Design and implementation of skiplist-based key-value store on non-volatile memory

Abstract

Non-volatile random access memory (NVRAM) is a promising approach to persistent data storage with outstanding advantages over traditional storage devices, such as hard disk drives (HDDs) and solid state drives (SSDs). Some of its biggest advantages are its DRAM-like read latency and microsecond-level write latency, which are several hundred times faster than those in the original block device. However, one of the issues with using NVRAM as a storage device is designing an indexing system for its data stores to fully utilize NVRAM characteristics. The state-of-the-art indexing systems of non-volatile key-value stores are usually based on B+-trees or their variants, which were originally designed for block-based storage devices with better sequential performance than random performance. The semantics of B+-tree require data being sorted into leaf nodes and inner nodes and frequent splitting and merging to keep balanced. However, all the sorting, splitting, and merging operations cause extra write to NVRAM, which decreases its performance.
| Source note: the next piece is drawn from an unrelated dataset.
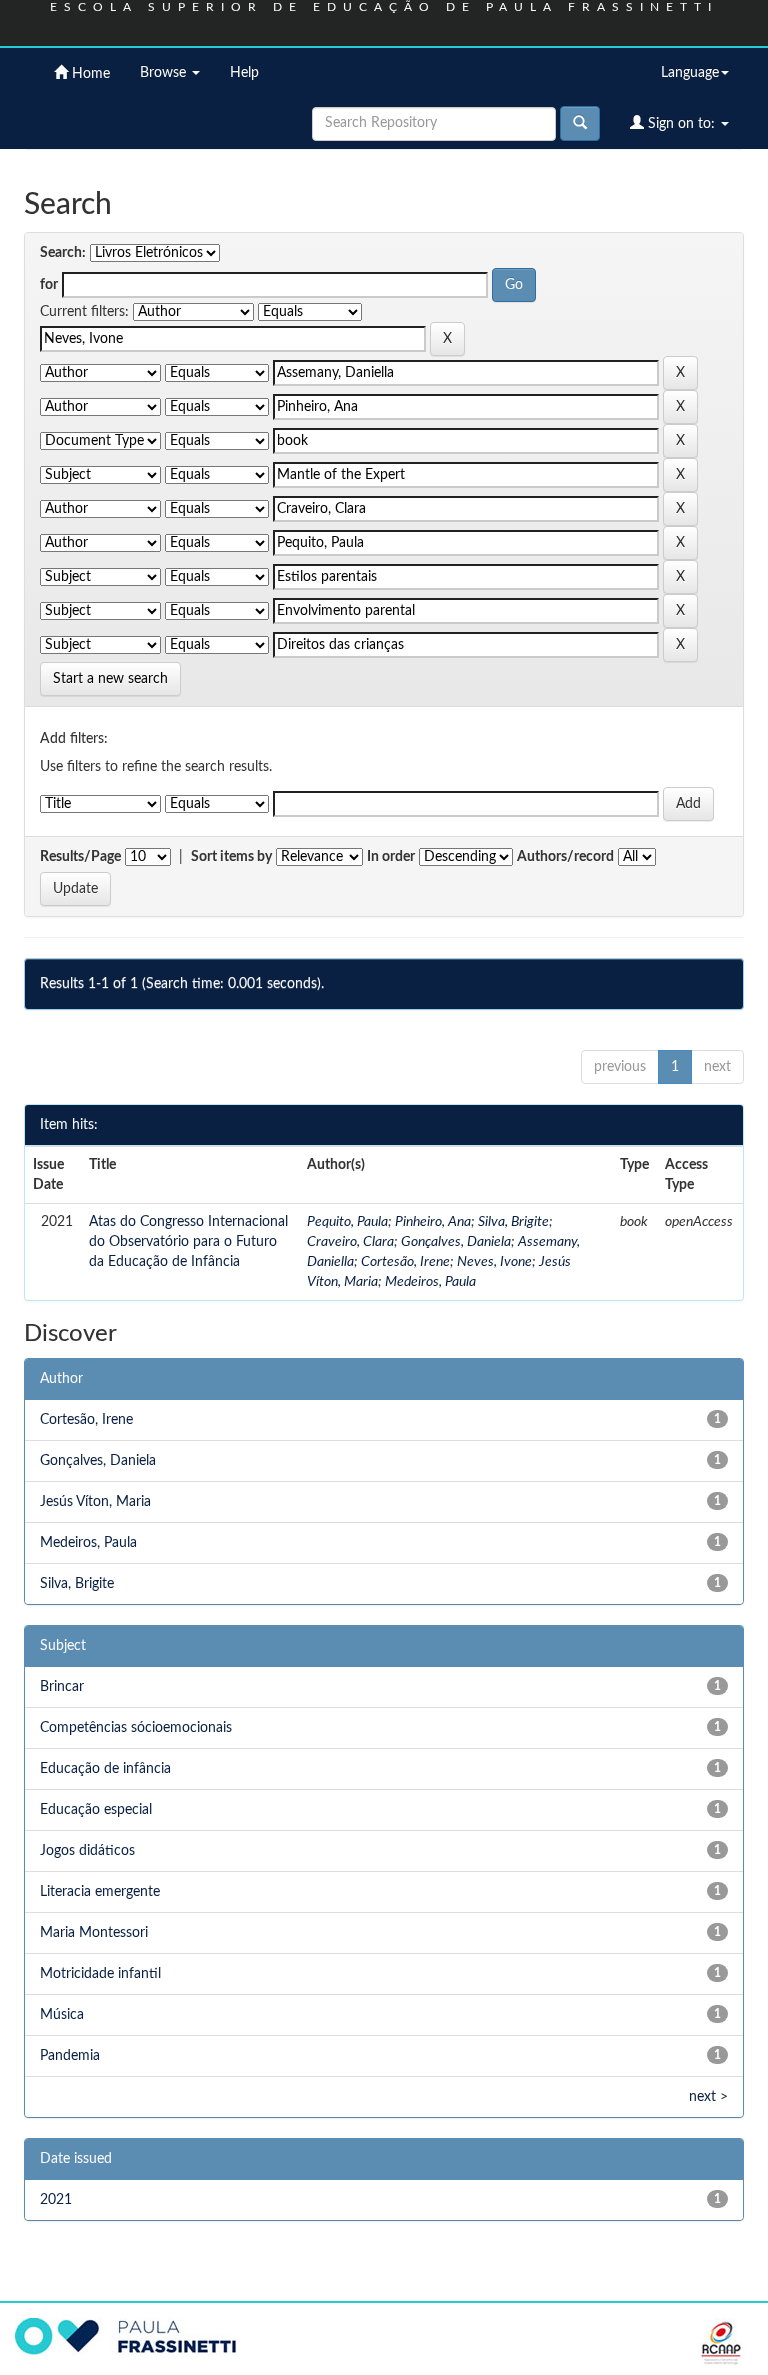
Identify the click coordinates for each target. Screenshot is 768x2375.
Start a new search (110, 679)
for (49, 285)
In this article, we propose NV-Skiplist, a skiplist-based indexing system for key-value stores on NVRAM that fully uses the features of both NVRAM and DRAM. NV-Skiplist constructs its bottom layer in non-volatile memory to maintain data persistence and support range scans. It builds its upper layers in DRAM to retain rapid index searching and prevent consistently large overhead. We also propose a multiranged variant of NV-Skiplist to increase its search performance and scalability. We evaluate the performance of NV-Skiplist and wB+-tree which is a state-of-art scheme on an NVRAM emulator on a server with an Intel Xeon E5-2620 v2 processor. The results show that our design outperforms the original tree-based, non-volatile key-value stores up to 48%.